| Record extracts |

......

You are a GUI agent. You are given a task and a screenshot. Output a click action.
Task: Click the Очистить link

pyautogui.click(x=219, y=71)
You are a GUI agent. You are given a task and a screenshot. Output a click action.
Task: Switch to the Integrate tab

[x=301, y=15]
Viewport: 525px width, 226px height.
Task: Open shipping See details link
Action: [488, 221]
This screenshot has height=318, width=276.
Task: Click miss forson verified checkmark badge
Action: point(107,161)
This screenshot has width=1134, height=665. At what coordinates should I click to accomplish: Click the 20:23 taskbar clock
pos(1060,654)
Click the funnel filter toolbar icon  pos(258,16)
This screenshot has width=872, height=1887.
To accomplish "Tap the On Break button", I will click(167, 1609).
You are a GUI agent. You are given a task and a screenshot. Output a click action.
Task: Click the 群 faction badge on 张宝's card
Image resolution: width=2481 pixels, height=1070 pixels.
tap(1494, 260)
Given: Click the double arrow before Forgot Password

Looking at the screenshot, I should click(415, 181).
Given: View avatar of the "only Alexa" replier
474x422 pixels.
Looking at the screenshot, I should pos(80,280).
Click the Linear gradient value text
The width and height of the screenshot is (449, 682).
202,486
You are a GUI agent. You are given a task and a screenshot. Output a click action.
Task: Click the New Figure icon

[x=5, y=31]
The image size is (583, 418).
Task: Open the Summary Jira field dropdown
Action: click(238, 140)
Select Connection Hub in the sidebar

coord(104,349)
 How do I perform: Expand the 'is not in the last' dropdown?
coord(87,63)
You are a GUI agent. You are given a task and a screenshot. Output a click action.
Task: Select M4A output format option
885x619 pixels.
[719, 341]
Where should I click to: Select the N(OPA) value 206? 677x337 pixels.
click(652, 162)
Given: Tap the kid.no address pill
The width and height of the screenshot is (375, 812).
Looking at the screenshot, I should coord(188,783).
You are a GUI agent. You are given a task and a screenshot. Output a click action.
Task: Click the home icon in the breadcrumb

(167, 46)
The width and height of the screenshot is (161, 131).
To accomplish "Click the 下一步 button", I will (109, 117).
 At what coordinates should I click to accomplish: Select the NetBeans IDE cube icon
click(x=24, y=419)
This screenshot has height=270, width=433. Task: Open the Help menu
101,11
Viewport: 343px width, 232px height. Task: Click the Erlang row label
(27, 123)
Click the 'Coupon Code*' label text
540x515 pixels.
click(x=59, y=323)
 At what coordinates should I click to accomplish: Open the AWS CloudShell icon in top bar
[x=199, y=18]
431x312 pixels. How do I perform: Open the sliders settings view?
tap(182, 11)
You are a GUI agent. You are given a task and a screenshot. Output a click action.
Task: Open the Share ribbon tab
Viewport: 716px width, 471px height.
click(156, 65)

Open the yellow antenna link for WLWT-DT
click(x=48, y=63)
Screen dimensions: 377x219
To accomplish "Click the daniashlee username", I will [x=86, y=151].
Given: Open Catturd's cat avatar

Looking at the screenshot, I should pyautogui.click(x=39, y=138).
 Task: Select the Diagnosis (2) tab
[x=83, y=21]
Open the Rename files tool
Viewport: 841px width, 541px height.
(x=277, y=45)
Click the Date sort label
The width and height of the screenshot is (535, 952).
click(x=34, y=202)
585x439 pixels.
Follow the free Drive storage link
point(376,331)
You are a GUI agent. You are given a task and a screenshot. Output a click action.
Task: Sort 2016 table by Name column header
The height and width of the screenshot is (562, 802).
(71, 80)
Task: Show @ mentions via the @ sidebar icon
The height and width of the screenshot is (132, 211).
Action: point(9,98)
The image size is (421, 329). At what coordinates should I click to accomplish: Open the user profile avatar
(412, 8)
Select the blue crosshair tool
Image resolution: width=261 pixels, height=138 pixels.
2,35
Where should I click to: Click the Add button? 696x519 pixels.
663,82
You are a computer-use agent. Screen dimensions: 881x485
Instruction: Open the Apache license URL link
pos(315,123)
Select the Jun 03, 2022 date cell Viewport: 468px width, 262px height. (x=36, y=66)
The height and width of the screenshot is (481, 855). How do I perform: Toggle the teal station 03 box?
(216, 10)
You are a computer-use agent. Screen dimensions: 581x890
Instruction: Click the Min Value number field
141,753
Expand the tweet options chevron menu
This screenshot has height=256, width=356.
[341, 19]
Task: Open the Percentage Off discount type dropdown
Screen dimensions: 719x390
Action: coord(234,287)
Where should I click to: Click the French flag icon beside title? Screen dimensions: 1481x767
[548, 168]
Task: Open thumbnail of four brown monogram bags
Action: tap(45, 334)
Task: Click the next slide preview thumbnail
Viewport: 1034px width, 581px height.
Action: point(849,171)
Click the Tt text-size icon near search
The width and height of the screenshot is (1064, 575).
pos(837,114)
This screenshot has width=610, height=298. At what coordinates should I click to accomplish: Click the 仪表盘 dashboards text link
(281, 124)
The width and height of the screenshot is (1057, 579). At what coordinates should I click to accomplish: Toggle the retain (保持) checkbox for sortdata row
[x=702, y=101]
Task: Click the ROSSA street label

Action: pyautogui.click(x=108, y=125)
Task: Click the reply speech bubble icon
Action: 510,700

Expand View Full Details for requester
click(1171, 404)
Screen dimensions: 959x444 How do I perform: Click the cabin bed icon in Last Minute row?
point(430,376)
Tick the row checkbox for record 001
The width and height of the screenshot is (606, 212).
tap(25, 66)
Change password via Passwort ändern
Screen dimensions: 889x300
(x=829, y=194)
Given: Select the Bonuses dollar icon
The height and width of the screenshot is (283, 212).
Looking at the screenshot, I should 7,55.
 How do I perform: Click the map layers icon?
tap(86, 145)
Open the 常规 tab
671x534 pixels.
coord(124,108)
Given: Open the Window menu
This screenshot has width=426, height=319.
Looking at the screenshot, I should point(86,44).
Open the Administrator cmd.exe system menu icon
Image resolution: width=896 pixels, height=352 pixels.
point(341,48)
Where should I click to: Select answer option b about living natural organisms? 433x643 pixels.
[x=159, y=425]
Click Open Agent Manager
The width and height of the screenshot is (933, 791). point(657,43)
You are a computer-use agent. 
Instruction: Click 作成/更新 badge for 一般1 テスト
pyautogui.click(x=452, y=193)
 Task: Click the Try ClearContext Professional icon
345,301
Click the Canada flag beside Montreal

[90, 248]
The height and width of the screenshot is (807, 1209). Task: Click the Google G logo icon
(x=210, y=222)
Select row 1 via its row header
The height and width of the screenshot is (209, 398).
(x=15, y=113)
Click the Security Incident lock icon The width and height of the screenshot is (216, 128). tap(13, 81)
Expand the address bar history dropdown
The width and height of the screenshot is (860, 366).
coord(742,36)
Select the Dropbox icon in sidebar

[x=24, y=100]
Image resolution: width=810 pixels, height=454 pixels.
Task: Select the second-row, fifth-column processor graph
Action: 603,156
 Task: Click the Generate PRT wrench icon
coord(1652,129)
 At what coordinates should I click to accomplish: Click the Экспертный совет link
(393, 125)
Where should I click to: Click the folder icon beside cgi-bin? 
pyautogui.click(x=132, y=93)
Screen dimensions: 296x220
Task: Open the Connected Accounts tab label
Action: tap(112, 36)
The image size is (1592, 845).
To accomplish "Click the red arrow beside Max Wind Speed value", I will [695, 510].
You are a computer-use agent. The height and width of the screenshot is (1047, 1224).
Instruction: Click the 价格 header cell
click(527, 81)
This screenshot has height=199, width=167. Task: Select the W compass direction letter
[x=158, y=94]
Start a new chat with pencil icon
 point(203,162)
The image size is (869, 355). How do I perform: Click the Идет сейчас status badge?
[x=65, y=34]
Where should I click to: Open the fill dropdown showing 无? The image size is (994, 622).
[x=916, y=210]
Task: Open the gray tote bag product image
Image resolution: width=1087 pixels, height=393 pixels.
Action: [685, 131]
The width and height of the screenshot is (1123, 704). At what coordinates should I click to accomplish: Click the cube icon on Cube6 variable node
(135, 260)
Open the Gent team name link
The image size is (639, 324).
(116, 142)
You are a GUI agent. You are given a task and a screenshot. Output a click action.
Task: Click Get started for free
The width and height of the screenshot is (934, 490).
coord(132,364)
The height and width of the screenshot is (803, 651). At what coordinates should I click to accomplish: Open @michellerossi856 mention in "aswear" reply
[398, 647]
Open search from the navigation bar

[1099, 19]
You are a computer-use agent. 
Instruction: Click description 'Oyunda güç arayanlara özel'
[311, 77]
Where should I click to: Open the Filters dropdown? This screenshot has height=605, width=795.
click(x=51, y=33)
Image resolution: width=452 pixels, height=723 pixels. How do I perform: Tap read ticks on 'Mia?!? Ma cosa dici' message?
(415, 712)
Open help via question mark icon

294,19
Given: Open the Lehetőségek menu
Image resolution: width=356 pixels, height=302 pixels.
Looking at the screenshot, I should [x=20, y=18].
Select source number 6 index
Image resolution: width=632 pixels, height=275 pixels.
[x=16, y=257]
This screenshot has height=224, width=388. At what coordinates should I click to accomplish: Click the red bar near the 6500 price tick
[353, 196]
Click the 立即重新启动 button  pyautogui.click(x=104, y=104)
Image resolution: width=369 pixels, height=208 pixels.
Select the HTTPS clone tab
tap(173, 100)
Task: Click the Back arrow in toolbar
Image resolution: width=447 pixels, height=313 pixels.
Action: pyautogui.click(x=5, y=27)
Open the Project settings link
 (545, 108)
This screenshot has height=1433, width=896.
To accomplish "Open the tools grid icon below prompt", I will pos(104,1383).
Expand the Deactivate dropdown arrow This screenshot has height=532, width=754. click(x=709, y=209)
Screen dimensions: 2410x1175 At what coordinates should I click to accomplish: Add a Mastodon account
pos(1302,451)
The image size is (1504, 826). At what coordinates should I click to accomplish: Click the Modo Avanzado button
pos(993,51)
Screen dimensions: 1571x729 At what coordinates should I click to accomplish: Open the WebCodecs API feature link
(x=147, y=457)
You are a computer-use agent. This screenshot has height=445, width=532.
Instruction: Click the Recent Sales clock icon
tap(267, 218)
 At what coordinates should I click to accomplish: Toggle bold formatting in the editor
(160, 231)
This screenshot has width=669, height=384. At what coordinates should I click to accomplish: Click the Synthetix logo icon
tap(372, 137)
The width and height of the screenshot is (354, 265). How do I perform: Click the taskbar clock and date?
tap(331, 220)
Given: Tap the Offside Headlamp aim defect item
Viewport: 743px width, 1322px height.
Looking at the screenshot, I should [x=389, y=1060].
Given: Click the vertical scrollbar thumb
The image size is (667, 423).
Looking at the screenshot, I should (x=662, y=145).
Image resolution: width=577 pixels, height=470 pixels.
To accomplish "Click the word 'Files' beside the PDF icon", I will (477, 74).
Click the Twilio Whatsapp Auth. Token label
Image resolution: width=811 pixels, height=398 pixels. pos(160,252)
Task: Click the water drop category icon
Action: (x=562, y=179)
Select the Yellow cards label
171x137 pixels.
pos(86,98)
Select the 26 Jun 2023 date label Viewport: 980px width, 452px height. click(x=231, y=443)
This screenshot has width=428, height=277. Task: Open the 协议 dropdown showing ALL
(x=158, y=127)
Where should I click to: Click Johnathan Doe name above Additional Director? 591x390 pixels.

......

| Your task |
Give back, word for word, only the lines above from the line holding "Instruction: Click description" to the line holding "You are a computer-use agent. This", both included.

| Result for this exercise |
Instruction: Click description 'Oyunda güç arayanlara özel'
[311, 77]
Where should I click to: Open the Filters dropdown? This screenshot has height=605, width=795.
click(x=51, y=33)
Image resolution: width=452 pixels, height=723 pixels. How do I perform: Tap read ticks on 'Mia?!? Ma cosa dici' message?
(415, 712)
Open help via question mark icon

294,19
Given: Open the Lehetőségek menu
Image resolution: width=356 pixels, height=302 pixels.
Looking at the screenshot, I should [x=20, y=18].
Select source number 6 index
Image resolution: width=632 pixels, height=275 pixels.
[x=16, y=257]
This screenshot has height=224, width=388. At what coordinates should I click to accomplish: Click the red bar near the 6500 price tick
[353, 196]
Click the 立即重新启动 button  pyautogui.click(x=104, y=104)
Image resolution: width=369 pixels, height=208 pixels.
Select the HTTPS clone tab
tap(173, 100)
Task: Click the Back arrow in toolbar
Image resolution: width=447 pixels, height=313 pixels.
Action: pyautogui.click(x=5, y=27)
Open the Project settings link
 (545, 108)
This screenshot has height=1433, width=896.
To accomplish "Open the tools grid icon below prompt", I will pos(104,1383).
Expand the Deactivate dropdown arrow This screenshot has height=532, width=754. click(x=709, y=209)
Screen dimensions: 2410x1175 At what coordinates should I click to accomplish: Add a Mastodon account
pos(1302,451)
The image size is (1504, 826). At what coordinates should I click to accomplish: Click the Modo Avanzado button
pos(993,51)
Screen dimensions: 1571x729 At what coordinates should I click to accomplish: Open the WebCodecs API feature link
(x=147, y=457)
You are a computer-use agent. This screenshot has height=445, width=532.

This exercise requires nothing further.